Could Ben Simmons and Joel Embiid Both Average a Triple-double in the Same NBA Season?

Posted in Blogroll on December 4th, 2017 by Michael Tillery


With these two, anything is possible…

When LeBron James returned to Cleveland for the very first time while playing for the Miami Heat in 2010, a discussion broke out between a few writers pregame if anyone — including James — would ever average a triple double for an entire season. The stat is achieved when a player reaches double digits in three different statistical categories in the same game. The conversation referenced the aforementioned James, as well as legends Wilt Chamberlain (the last center to lead the league in dimes), Hakeem Olajuwon, Alvin Robertson, Clyde Drexler, Michael Jordan, Scottie Pippen, Walt Frazier, Magic Johnson, Jason Kidd, Larry Bird, Fat Lever, Chris Webber, Grant Hill and of course Oscar Robertson.
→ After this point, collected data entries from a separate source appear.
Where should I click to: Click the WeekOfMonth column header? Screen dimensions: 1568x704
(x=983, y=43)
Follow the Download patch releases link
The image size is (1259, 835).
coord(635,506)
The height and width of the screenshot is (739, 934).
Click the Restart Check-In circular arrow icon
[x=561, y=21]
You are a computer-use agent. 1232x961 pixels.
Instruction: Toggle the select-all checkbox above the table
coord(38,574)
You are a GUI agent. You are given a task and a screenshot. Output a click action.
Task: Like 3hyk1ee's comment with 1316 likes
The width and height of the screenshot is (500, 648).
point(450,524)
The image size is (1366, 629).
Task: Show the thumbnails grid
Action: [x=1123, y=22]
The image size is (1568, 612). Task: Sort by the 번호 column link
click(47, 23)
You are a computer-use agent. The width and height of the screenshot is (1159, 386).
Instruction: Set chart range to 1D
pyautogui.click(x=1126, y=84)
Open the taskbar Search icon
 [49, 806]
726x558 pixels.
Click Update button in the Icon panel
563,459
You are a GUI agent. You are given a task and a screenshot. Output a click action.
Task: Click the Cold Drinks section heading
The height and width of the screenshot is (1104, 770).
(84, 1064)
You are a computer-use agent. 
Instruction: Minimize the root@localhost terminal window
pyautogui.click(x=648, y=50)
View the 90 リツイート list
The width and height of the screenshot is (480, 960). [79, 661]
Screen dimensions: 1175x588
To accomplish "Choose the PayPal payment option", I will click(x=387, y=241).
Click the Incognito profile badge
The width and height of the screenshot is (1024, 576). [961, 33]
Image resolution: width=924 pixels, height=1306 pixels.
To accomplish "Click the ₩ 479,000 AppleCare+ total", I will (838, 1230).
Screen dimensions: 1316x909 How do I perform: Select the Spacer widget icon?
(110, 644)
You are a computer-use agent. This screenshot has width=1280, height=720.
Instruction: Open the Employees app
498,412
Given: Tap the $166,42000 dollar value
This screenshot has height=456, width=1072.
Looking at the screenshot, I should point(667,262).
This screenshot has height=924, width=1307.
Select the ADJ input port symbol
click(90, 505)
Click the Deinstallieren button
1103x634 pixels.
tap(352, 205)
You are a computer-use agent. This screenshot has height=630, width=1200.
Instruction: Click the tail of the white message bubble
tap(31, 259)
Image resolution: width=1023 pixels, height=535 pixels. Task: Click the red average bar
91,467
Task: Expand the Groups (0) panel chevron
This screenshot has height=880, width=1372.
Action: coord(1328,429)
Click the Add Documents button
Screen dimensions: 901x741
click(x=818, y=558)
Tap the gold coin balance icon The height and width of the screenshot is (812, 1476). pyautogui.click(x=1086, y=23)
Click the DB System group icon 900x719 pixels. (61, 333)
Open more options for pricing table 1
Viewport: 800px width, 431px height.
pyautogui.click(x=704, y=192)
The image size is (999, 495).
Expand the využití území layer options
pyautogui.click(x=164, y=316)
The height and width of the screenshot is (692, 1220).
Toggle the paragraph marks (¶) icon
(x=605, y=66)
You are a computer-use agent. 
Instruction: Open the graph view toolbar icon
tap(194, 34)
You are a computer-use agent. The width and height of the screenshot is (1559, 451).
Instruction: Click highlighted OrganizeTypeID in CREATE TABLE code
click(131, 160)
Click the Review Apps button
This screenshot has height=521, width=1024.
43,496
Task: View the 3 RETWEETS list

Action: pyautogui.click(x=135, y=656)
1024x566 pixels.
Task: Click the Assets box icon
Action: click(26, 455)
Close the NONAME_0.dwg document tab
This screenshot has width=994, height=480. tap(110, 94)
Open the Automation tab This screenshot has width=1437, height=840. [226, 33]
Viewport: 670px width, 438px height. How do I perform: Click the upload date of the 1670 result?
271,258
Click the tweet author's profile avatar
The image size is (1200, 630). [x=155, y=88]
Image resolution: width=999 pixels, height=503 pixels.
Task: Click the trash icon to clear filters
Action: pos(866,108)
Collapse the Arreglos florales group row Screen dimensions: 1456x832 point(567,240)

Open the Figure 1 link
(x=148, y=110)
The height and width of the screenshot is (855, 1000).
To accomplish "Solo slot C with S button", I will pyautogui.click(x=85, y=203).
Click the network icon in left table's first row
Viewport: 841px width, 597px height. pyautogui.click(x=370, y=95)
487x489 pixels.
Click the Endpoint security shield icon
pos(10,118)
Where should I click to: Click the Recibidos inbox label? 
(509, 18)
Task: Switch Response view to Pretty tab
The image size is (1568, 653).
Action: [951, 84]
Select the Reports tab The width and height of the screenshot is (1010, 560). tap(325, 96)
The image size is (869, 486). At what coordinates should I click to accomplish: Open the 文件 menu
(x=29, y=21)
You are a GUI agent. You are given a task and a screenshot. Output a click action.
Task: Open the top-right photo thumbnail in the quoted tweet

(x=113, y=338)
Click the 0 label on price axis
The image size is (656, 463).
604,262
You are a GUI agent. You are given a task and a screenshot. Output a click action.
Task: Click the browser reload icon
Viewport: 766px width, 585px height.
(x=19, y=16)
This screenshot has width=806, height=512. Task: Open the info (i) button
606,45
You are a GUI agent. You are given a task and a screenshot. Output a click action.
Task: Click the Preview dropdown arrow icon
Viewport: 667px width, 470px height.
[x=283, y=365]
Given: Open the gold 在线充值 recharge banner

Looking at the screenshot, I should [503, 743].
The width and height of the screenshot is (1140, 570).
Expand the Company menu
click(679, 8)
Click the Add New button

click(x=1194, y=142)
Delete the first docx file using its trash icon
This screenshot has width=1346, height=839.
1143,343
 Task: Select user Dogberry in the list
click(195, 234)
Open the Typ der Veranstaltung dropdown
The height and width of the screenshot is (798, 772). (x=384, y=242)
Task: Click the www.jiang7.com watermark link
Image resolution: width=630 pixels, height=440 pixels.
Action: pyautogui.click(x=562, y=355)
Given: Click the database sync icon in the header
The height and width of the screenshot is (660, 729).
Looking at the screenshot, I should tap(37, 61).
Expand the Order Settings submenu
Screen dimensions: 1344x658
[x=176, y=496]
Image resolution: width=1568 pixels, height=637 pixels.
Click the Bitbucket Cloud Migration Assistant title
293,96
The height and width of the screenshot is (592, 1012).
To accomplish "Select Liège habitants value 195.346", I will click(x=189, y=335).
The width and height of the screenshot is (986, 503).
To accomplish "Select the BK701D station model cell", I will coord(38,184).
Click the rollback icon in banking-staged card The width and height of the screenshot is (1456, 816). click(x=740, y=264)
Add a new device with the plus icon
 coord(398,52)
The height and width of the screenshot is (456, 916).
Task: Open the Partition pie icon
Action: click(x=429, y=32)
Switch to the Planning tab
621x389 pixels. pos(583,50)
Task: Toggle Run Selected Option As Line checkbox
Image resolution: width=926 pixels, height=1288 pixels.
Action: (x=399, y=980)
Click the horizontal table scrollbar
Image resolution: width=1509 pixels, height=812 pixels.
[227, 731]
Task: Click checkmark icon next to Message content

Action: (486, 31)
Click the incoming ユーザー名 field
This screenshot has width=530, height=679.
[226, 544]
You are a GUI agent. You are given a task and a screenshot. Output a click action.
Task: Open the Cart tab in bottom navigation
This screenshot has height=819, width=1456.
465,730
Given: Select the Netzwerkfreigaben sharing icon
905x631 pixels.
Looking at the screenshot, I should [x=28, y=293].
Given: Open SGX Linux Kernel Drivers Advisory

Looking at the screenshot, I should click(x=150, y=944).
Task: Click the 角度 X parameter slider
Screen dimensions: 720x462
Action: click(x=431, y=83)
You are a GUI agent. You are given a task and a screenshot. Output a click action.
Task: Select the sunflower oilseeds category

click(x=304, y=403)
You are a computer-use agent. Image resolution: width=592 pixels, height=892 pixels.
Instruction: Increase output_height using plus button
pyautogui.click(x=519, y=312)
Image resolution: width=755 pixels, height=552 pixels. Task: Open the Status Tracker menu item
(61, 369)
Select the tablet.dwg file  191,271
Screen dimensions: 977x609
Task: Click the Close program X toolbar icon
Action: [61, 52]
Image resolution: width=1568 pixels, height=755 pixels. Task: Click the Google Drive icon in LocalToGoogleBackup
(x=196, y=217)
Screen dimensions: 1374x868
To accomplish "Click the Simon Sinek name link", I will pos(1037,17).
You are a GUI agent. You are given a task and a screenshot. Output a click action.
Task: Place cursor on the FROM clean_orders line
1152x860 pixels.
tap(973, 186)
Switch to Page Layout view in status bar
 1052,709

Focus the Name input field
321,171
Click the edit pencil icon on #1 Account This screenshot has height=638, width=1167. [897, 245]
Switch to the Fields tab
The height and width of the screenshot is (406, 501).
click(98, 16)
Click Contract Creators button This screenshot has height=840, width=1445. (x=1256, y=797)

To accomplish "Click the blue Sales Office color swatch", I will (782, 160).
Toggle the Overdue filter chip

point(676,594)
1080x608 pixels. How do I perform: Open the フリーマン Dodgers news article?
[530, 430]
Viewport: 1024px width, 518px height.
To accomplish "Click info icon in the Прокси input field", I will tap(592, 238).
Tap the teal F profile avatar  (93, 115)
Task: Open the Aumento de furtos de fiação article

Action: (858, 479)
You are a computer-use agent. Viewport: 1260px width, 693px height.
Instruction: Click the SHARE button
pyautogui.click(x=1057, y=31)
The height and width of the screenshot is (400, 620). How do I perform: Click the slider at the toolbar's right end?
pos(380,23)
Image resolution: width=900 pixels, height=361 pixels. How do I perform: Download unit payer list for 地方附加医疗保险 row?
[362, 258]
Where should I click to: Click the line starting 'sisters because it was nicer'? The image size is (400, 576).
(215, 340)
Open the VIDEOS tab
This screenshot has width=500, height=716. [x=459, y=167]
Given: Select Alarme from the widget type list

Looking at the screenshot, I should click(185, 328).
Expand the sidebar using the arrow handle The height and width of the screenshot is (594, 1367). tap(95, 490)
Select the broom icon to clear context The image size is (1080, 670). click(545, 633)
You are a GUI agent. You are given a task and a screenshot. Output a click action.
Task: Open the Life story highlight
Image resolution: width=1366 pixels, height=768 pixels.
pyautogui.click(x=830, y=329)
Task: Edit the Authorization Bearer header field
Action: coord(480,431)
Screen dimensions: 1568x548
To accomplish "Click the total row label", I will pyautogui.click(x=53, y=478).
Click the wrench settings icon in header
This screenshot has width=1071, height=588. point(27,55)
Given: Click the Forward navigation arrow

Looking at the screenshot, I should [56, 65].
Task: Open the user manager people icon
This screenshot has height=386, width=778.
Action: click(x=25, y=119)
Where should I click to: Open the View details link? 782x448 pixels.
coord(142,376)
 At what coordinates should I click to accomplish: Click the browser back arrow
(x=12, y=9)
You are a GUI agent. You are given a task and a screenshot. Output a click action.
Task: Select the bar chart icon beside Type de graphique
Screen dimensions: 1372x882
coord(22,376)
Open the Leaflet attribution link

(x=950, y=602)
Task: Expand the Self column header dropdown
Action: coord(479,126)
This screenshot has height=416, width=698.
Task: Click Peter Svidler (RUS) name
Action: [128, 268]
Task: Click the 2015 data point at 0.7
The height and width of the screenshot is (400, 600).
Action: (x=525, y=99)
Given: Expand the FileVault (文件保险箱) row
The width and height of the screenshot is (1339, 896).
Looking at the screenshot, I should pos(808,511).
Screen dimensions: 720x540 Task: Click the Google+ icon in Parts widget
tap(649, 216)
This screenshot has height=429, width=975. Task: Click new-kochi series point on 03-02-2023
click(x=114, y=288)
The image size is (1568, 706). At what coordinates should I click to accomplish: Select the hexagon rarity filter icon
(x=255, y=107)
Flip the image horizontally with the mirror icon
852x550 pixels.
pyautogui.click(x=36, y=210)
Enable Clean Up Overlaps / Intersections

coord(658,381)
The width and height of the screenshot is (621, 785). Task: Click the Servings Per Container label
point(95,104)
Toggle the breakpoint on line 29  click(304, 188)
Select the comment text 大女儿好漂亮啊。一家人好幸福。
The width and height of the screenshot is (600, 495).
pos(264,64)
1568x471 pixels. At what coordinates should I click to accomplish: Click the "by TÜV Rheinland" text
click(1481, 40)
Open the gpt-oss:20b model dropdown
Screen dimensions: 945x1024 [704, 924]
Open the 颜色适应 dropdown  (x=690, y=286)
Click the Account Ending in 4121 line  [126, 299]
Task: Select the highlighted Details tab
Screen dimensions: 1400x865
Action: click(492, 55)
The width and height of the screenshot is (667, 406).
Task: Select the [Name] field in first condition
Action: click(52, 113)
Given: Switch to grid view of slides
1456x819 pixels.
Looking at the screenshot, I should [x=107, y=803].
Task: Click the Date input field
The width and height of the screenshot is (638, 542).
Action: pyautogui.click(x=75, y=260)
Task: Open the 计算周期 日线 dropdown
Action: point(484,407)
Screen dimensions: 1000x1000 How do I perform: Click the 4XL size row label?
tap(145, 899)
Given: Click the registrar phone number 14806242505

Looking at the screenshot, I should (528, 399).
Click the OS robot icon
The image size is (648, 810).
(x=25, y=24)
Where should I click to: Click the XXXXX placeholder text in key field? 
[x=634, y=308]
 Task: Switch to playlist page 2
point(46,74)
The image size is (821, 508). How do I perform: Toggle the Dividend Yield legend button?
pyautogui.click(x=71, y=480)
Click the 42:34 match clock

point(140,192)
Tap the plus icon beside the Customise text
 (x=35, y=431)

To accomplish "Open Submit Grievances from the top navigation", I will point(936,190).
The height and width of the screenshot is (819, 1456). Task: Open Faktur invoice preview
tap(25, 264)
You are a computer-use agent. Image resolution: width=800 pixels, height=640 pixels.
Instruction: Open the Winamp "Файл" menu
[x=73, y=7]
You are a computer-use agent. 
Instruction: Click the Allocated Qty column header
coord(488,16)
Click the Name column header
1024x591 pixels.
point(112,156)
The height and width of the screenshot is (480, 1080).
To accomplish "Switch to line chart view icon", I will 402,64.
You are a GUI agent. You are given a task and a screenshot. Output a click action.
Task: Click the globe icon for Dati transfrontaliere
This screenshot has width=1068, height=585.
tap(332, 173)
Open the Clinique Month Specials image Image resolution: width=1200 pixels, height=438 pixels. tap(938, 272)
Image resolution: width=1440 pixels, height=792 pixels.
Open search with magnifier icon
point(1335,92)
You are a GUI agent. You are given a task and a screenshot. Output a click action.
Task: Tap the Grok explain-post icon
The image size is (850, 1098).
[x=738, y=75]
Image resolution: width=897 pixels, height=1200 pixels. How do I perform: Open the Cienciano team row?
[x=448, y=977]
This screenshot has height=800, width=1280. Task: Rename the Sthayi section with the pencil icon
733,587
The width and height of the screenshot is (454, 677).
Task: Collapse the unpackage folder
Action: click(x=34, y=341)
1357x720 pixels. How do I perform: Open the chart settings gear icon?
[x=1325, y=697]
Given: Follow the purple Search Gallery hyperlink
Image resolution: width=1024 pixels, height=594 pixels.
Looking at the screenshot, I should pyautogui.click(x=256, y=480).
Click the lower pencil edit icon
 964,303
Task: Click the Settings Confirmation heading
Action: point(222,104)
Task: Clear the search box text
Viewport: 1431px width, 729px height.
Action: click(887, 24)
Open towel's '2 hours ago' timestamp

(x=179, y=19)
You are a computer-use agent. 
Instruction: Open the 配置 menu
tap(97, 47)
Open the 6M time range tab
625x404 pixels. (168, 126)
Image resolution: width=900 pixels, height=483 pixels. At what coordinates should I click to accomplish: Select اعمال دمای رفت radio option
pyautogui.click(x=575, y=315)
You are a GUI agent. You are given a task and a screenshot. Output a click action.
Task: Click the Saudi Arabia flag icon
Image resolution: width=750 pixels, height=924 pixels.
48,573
I was the lone voice saying it could be done, but I thought it would be LeBron doing so. Seven years later, Russell Westbrook became the first since Oscar Robertson to accomplish the season stat line during his MVP campaign in 55 years. It’s an incredible feat, and great for basketball, because during the final games of last season, it was something most hoops fans wanted to see done. It’s great for basketball evolution, I say, because anytime basketball is discussed, the game wins, and basketball’s popularity is soaring in this era of social media fueled analytics. Fantasy league owners watch closely in hopes a player on their roster scores a triple double. The game is changing, because players in this most encapsulated age are better if they can do more on the floor. Centers are shooting threes and bringing the ball up; point guards are rebounding and blocking shots at a higher clip. In Philly, two young stars are filling stat sheets in rare fashion. Is it possible that who I call the Wunderkind Twins — Ben Simmons and Joel Embiid — could also average what I call an Oscar (an ode to Oscar Robertson) over the course of 82 games as teammates?